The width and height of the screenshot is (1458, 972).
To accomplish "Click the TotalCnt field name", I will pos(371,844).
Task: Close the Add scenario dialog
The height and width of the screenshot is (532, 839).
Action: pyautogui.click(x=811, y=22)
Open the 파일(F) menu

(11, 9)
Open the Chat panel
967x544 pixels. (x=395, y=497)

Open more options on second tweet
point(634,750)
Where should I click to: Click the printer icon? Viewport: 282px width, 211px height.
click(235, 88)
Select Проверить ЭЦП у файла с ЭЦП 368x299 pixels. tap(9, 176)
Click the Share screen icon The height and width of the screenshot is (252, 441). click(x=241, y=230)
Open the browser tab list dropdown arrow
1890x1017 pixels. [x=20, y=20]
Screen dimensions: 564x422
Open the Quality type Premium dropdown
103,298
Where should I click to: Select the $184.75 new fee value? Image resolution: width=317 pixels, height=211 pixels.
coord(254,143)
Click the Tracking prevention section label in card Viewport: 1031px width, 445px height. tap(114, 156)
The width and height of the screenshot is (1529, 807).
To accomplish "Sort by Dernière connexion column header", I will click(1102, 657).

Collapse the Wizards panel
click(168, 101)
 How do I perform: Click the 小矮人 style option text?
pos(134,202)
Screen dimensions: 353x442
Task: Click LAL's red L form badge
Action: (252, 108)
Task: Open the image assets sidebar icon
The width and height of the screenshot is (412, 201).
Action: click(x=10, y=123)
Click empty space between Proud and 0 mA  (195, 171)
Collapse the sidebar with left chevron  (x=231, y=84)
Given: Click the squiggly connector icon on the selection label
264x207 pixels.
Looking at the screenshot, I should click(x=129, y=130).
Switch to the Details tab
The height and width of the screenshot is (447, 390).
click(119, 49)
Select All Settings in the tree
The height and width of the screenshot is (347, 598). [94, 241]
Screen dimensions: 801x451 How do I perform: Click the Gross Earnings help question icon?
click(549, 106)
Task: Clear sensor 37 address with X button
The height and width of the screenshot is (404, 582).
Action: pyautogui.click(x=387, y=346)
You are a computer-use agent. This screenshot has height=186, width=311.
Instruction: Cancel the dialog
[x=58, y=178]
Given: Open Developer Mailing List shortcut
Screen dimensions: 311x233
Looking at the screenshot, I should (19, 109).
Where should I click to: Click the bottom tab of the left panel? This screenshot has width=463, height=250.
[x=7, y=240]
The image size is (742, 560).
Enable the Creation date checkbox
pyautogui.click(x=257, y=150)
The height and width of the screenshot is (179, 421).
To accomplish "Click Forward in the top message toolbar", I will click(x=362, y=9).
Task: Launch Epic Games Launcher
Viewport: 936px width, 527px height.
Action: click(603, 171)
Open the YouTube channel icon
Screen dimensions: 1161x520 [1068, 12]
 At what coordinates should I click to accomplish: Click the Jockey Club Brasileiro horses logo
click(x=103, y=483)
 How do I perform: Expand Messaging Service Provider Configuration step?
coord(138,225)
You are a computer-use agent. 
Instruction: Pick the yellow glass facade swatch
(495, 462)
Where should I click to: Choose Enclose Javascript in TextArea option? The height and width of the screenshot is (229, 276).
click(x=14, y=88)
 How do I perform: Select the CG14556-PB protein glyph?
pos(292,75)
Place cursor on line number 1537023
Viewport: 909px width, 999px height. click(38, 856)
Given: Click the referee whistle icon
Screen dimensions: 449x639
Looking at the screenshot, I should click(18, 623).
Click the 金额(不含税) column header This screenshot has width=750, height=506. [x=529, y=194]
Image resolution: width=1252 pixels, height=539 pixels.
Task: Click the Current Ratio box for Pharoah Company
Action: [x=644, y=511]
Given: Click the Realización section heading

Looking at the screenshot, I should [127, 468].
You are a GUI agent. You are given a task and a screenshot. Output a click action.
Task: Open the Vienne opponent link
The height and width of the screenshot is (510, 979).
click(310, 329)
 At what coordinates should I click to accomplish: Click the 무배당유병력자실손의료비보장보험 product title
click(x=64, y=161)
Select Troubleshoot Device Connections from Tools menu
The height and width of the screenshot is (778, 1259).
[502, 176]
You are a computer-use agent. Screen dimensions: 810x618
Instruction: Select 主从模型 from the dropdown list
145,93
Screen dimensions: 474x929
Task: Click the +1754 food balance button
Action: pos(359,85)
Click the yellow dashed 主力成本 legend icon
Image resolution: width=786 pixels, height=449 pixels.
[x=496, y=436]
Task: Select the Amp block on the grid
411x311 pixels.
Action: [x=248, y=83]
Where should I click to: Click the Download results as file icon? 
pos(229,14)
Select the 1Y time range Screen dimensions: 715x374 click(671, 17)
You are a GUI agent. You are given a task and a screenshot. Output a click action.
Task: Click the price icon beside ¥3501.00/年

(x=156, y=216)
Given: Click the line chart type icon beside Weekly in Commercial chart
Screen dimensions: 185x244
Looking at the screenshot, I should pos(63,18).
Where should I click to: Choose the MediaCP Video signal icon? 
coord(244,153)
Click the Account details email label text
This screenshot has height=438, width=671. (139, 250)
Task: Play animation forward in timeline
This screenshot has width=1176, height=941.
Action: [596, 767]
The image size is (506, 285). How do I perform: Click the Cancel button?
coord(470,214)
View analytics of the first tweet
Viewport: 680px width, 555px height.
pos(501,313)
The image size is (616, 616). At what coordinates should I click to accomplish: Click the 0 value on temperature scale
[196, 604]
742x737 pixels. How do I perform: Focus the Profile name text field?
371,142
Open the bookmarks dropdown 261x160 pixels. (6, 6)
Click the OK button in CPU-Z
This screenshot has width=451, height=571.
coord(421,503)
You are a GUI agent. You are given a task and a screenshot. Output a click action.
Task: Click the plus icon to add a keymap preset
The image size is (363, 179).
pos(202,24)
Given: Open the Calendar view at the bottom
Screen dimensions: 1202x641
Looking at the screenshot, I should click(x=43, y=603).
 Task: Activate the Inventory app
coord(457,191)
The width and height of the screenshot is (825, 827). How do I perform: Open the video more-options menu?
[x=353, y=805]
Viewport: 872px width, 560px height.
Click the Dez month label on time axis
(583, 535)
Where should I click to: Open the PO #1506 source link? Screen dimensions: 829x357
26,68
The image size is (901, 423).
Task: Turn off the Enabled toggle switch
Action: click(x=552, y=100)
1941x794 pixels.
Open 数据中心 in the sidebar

------------------------------------------------------------

Going through the entries above, show each line that contains "will".

To accomplish "Click the TotalCnt field name", I will pos(371,844).
To accomplish "Sort by Dernière connexion column header", I will click(1102, 657).
To accomplish "Click Forward in the top message toolbar", I will click(x=362, y=9).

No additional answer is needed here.